Exercise material ->
——————

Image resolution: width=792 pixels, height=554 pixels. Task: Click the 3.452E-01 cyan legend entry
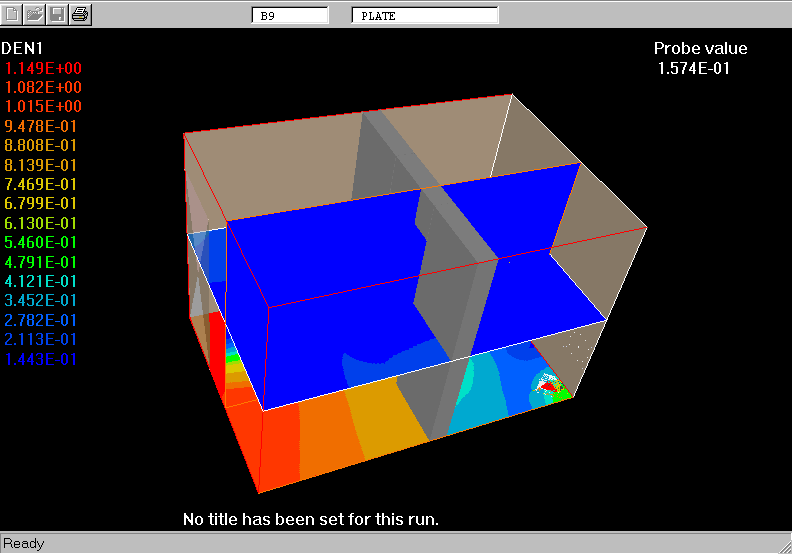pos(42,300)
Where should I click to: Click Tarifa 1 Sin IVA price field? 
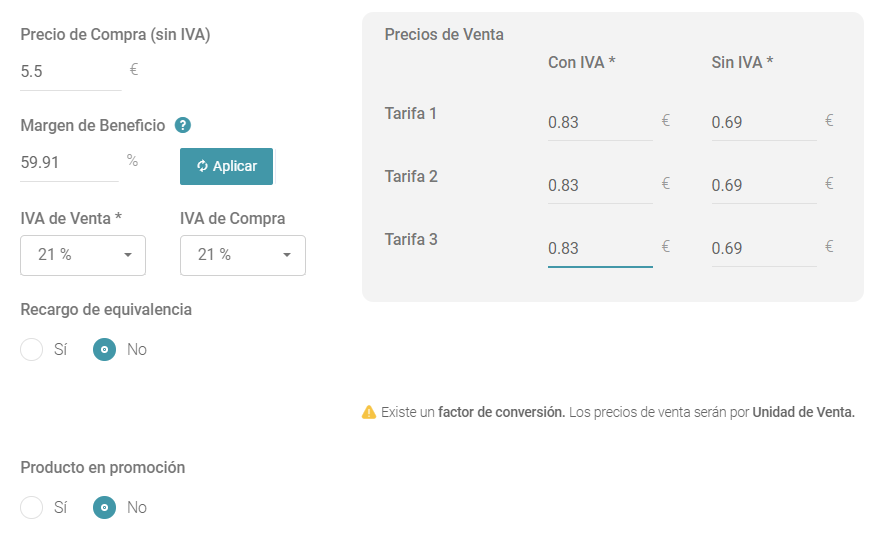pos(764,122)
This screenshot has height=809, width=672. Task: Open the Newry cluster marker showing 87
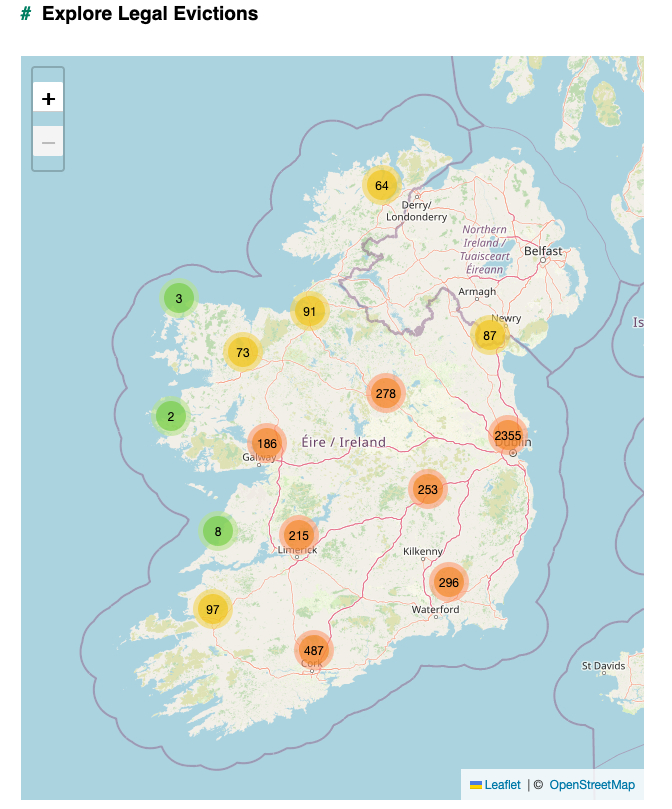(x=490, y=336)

——————

Assigned task ->
A faithful, complete copy of the records above is required, one that contains no pictures.

Answer below ->
Image resolution: width=792 pixels, height=554 pixels. Task: Click the 3.452E-01 cyan legend entry
pos(42,300)
Where should I click to: Click Tarifa 1 Sin IVA price field? 
pos(764,122)
This screenshot has height=809, width=672. Task: Open the Newry cluster marker showing 87
(x=490, y=336)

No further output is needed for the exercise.